Indeksy Polskiej Rady Centrów Handlowych (PRCH) obejmują dane z ponad 120 centrów handlowych o łącznej powierzchni 4,5 mln mkw., czyli pokrywają 35 proc. rynku. Dane w nich zawarte zbiera i konsoliduje międzynarodowa firma audytorska PwC, a PRCH nie ma dostępu do raportów z poszczególnych obiektów. Indeks odwiedzających centra handlowe pokazuje liczbę klientów odwiedzających je w ciągu miesiąca, w przeliczeniu na 1 mkw. powierzchni najmu. Jest on przygotowywany na podstawie informacji z nowoczesnych systemów kamer, pozwalających na rzeczywiste, codzienne mierzenie ruchu. To najbardziej miarodajny system, a jego dokładność operatorzy oceniają na ponad 95 proc.
Dane te trafiają do PwC po zakończeniu każdego miesiąca. Jeśli chodzi o indeks obrotów, jest on opracowywany w oparciu o wyniki przekazywane właścicielom i zarządcom obiektów handlowych bezpośrednio przez najemców, na postawie odpowiednich zapisów w umowach najmu. Dane, ze względu na ich wrażliwość i poufność, są przekazywane bezpośrednio przez wynajmujących do PwC, który je przetwarza i zbiera w jeden wskaźnik. Tu potrzeba więcej czasu na zamknięcie miesiąca księgowego, dlatego oba wskaźniki nie są zsynchronizowane.

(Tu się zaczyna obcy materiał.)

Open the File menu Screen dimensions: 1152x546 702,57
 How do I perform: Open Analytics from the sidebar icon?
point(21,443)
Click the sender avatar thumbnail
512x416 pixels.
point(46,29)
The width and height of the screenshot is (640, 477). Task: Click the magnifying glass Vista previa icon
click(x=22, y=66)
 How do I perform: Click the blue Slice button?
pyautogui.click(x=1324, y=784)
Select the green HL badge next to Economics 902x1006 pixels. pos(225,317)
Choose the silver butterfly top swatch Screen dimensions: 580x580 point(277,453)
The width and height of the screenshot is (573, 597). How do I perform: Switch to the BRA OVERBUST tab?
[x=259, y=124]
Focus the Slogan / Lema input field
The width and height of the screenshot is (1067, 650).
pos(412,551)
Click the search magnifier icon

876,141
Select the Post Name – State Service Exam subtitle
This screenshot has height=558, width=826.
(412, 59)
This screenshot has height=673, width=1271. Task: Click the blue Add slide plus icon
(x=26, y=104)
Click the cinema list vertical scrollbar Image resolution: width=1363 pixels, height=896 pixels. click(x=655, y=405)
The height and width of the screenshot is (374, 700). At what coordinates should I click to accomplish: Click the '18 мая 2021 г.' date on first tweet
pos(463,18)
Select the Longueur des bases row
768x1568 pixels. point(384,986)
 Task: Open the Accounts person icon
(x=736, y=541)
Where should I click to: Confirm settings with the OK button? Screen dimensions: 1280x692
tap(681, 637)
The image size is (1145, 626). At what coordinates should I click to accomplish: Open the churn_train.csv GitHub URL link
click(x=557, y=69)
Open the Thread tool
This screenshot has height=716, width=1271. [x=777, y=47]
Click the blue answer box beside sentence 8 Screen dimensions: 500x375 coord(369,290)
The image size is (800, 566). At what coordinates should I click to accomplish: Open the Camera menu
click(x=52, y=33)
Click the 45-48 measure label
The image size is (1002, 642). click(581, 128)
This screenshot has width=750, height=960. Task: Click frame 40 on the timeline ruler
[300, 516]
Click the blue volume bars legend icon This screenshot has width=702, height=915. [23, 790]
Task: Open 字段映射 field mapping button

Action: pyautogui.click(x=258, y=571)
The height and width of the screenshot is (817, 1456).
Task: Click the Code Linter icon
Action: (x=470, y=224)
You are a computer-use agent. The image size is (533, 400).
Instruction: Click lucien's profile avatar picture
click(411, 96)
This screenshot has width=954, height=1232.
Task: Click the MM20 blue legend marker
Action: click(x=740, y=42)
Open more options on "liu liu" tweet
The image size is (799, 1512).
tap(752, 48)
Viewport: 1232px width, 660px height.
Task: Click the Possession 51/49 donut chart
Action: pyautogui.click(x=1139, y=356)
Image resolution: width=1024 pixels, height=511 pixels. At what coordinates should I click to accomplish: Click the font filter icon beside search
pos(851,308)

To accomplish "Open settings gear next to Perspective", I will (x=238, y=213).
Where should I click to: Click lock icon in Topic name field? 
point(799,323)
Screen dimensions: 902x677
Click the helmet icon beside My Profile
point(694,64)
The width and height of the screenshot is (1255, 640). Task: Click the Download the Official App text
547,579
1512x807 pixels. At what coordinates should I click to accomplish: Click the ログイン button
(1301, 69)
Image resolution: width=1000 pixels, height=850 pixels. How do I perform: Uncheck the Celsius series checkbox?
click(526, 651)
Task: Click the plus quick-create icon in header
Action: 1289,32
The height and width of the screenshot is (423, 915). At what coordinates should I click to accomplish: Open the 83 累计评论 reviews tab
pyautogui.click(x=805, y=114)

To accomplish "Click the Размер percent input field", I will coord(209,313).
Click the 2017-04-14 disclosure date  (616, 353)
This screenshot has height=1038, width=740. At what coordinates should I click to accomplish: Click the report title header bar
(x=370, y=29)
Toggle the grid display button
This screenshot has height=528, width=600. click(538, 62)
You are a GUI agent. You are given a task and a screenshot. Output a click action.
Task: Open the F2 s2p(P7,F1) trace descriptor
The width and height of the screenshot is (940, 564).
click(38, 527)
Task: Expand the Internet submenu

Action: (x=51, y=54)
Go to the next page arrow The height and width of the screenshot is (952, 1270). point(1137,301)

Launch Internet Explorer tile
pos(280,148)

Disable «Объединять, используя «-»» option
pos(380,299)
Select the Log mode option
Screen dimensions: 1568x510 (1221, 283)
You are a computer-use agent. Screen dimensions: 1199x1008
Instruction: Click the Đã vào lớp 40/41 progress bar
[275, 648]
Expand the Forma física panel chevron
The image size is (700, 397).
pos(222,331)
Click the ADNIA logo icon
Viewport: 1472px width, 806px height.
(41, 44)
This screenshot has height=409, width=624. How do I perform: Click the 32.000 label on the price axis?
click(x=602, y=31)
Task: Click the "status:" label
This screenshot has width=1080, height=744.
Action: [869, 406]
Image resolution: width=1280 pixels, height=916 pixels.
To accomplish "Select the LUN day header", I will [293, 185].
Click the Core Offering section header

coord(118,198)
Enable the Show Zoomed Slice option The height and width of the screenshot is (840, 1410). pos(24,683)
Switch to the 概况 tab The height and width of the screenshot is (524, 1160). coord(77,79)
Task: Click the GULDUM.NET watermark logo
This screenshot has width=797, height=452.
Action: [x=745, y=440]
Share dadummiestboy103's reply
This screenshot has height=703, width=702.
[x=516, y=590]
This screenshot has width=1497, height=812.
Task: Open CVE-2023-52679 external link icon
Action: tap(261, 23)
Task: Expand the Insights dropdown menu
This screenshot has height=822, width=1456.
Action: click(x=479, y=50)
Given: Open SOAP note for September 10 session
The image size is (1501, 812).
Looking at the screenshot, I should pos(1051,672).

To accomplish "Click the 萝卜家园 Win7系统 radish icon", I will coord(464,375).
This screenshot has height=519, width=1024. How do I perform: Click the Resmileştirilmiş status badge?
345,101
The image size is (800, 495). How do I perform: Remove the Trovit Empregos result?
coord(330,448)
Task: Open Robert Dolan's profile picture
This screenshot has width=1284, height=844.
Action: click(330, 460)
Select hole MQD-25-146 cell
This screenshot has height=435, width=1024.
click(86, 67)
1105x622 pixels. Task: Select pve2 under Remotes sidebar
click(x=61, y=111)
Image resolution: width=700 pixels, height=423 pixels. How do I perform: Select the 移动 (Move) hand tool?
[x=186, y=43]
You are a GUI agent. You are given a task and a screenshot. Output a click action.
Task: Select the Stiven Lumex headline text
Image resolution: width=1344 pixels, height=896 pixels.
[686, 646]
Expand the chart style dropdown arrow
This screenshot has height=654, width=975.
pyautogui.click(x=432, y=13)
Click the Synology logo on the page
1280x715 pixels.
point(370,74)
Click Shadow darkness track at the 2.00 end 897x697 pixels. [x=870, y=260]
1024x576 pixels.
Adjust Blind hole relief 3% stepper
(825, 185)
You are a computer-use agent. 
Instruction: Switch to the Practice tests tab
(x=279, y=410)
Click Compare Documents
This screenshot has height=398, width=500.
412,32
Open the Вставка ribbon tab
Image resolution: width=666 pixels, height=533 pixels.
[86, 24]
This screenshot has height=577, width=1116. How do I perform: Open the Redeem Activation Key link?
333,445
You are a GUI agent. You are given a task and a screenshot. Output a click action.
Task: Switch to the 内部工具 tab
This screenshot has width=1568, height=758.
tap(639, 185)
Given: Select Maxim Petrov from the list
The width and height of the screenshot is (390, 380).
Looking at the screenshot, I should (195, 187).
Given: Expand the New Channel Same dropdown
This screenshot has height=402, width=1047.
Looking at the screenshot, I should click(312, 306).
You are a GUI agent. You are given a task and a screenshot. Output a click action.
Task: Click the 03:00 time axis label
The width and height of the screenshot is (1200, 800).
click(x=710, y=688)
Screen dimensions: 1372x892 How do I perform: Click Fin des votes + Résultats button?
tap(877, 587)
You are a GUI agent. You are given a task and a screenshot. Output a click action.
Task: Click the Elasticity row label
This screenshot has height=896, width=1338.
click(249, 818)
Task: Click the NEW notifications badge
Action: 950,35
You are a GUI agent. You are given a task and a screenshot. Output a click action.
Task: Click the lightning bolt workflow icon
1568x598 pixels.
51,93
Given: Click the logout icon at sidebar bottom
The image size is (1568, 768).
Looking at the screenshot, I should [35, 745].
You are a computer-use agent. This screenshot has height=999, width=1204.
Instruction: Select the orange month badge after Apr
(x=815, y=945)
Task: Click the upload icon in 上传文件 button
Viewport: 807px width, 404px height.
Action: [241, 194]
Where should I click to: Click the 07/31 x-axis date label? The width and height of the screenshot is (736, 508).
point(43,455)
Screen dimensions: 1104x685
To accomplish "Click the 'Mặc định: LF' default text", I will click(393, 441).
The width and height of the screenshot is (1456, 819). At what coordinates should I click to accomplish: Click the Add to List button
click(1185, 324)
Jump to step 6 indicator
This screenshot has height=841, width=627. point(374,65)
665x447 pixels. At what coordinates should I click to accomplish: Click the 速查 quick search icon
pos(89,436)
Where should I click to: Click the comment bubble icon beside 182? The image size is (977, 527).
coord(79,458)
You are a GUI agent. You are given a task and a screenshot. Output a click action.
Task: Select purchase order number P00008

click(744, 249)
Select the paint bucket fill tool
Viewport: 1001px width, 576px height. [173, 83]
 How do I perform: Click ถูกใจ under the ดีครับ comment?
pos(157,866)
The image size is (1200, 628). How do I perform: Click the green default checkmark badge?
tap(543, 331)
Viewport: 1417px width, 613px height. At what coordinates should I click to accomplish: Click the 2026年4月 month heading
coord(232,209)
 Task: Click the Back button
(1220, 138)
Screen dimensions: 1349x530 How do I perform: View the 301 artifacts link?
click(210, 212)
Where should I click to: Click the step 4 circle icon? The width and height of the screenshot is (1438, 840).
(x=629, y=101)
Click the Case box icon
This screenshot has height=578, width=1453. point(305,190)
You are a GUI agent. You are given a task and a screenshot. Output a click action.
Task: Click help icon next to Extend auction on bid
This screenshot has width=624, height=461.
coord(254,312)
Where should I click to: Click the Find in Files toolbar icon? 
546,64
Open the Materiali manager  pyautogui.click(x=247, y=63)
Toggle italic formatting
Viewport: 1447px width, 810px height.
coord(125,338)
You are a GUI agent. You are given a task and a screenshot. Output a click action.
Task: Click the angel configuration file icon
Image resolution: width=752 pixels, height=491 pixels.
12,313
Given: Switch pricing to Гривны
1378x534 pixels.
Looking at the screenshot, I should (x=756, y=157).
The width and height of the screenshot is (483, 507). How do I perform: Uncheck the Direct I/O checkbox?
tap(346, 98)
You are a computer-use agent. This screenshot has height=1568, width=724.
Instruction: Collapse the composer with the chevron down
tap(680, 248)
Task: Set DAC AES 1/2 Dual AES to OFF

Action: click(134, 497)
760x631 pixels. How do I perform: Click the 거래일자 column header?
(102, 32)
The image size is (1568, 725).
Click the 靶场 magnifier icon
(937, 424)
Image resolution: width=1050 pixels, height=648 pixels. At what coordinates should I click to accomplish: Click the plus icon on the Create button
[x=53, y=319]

Na dziś posiadamy dane o liczbie odwiedzin za cały 2022 r. i o obrotach za 11 miesięcy. Wynika z nich, że ubiegły rok był dobry dla centrów handlowych. W obu przypadkach dane wskazują na poziomy zbliżone do wartości z 2019 r., czyli sprzed pandemii. Odwiedzalność w 2022 r. była praktycznie taka sama jak przed pandemią, osiągnęła 99,2 proc. tej z 2019 r. Z kolei obroty w ciągu jedenastu miesięcy 2022 r. były o 10,8 proc. wyższe niż w analogicznym okresie 2019 r.
Oczywiście na obroty w pewnym stopniu wpływa inflacja. W ostatnich miesiącach minionego roku dynamika zarówno odwiedzin, jak i obrotów nieco wyhamowała. Ma to ewidentnie związek z pogorszeniem się nastrojów konsumenckich. W warunkach wysokiej inflacji i ogólnej niepewności ludzie ograniczają wydatki i wizyty w centrach handlowych. Nie są to duże spadki, niemniej będziemy dokładnie obserwować sytuację w kolejnych miesiącach. Na podstawie dostępnych prognoz obawiamy się, że niestety szczyt inflacji jest jeszcze przed nami, więc zakładamy, że trudniejsza sytuacja może się w handlu utrzymać co najmniej do połowy 2023 r.